Since the semseter is now underway, this syllabus is now policy-frozen. Any further updates will be accompanied revision notes in a Revision Log section.

Learning Outcomes

It is my goal that after completing this course successfully, you will be able to:

  1. Explore a data set to determine whether and how it might illuminate questions of interest.
  2. Define and operationalize a research question such that a data analysis could produce meaningful knowledge.
  3. Use best practices to carry out analyses in a documented, reproducible, and efficient fashion.
  4. Present the results of a data analysis with appropriate visuals and written argu-ment.
  5. Identify weaknesses in a data analysis and assess their impact on the correctness and utility of the results.
  6. Assess ethical implications of an analysis in terms of both classical human subject research ethics and contemporary concerns such as fairness and bias.
  7. Understand the space of data science techniques and applications, and relate future learning to this framework.

Course Logistics

Course Title
CS 533: Introduction to Data Science
Credits
3
Schedule
Tuesdays 9:00–10:15 AM or 7:15–8:30 PM (synchronous activity)
Thursdays 9:00-10:15 AM (open Q&A / discussion)
Course Website
https://cs533.ekstrandom.net/
Blackboard (private links, grades, and assignments)
Course Discussion
Piazza

Instructor

I am Michael Ekstrand, an assistant professor in the Dept. of Computer Science.

Office
CCP 255 (I wish)
E-mail
michaelekstrand@boisestate.edu (but please use Piazza for non-grade class questions)
Office Hours
By appointment (since we’re online)

I generally respond to course questions during normal hours (9a–5p M–F). I may occasionally reply to a question in an evening or on the weekend, but do not plan on it.

Resources and Readings

The Resources page on the course web site has a more complete list of resources that I will update throughout the semester.

Textbook

Our primary textbook is:

Python for Data Analysis, 2nd Edition by Wes McKinney (O’Reilly, ISBN 978-1491957660)

The following text is a useful resource, and influences a lot of my teaching:

Think Like a Data Scientist by Brian Godsey (Manning, ISBN 978-1633430273)

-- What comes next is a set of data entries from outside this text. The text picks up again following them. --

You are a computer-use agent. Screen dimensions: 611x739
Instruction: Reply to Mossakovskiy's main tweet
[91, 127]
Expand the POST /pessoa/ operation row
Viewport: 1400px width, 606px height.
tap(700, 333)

And if you want a more thorough treatment of the core Python language traditional book format:

Learn Python the Hard Way by Zed Shaw

Online Readings

Throughout the semester, I will assign various readings from the Internet and research papers. These will be posted to to the course web site.

Software

Throughout this class, we will be using Python with the PyData tools (Pandas, Numpy, Scipy, matplotlib, Seaborn, etc.). The easiest way to install the required software is to install Anaconda Python. On Onyx, you can install the Linux version in your home directory.

I will not provide support for debugging Python installations other than Anaconda.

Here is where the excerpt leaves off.